In clinical research, tremor was usually suppressed entirely or significantly reduced as soon as the pulse generator is turned on in the operating room. Patients in clinical studies have resumed daily life activities that were previously difficult or impossible, such as writing, pouring liquids and dressing themselves. Tremor medications have often been markedly reduced or discontinued in these patients, especially for Essential Tremor patients, although patients with Parkinsonian tremor may still need medications for other Parkinson's disease symptoms. Because brain tissue is not destroyed after the lead is implanted, patients have preserved their future options as new therapies develop. (Benabid AL, Pollak P, Gao D, et. al. Chronic electrical stimulation of the ventralis intermedius nucleas of the thalamus as a treatment of movement disorders. Journal of Neurosurgery 1996; (84):203-214.)

What are the potential side effects of this therapy?

Clinical research suggests that the potential side effects of stimulation are generally mild, reversible, and well tolerated by patients. (Benabid AL, Pollak P, Gao D, et. al. Chronic electrical stimulation of the ventralis intermedius nucleas of the thalamus as a treatment of movement disorders. Journal of Neurosurgery 1996; (84):203-214.) The most common potential side effects include temporary tingling in the limbs (paresthesia), slight paralysis (paresis), slurred speech (dysarthia), and loss of balance (disequilibrium). These sides effects are reduced or disappear when stimulation is decreased or stopped. Risk typically associated with the surgery includes loss of effect and intracranial hemorrhage.
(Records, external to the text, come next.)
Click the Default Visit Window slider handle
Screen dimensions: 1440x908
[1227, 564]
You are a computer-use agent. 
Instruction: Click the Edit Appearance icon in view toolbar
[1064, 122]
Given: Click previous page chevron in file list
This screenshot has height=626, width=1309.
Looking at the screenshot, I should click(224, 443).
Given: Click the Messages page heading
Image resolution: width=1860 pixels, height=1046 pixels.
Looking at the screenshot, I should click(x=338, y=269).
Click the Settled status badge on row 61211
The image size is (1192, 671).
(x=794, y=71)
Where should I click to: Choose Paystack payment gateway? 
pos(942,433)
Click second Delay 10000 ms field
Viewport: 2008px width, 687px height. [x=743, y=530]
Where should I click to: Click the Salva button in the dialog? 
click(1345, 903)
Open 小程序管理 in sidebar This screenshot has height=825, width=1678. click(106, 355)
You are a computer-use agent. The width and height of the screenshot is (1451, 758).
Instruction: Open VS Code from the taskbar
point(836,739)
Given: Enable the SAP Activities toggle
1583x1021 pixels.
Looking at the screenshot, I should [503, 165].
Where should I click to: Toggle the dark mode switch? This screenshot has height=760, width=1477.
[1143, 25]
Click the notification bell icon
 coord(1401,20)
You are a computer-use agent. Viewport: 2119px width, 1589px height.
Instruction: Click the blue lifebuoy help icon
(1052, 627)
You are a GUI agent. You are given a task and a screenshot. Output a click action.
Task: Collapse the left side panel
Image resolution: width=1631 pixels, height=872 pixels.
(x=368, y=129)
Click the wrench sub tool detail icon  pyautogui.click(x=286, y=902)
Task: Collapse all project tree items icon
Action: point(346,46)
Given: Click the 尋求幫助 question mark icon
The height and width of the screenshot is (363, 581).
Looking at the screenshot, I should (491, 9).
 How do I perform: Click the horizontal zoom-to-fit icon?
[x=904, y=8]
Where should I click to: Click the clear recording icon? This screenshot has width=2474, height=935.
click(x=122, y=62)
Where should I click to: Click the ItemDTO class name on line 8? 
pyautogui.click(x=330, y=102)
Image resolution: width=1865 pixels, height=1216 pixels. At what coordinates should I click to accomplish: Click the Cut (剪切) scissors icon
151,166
How long does the pulse generator battery last?

Battery longevity varies, depending upon the parameter settings and number of hours the pulse generator is turned on each day. Estimated longevity is about five years at typical settings, 16 hours of use per day. When the pulse generator battery needs to be repalced, the old pulse generator is replaced by an entirely new pulse generator; the extension and lead are not replaced. The replacement procedure can by done under local anesthesia.

Is Tremor Control Therapy new? What is its history?

This therapy is an entirely new treatment for suppression of tremor. However, electrical stimulation has been used by neurologists and neurosurgeons for more than 35 years as a way to locate and distinguish specific sites in the brain. In doing this, they discovered that by stimulating a portion of the the thalamus, severe tremor could be rapidly and dramatically suppressed. The system is based upon advanced cardiac pacemaker technology adapted to neurostimulation of the brain for the suppression of tremor.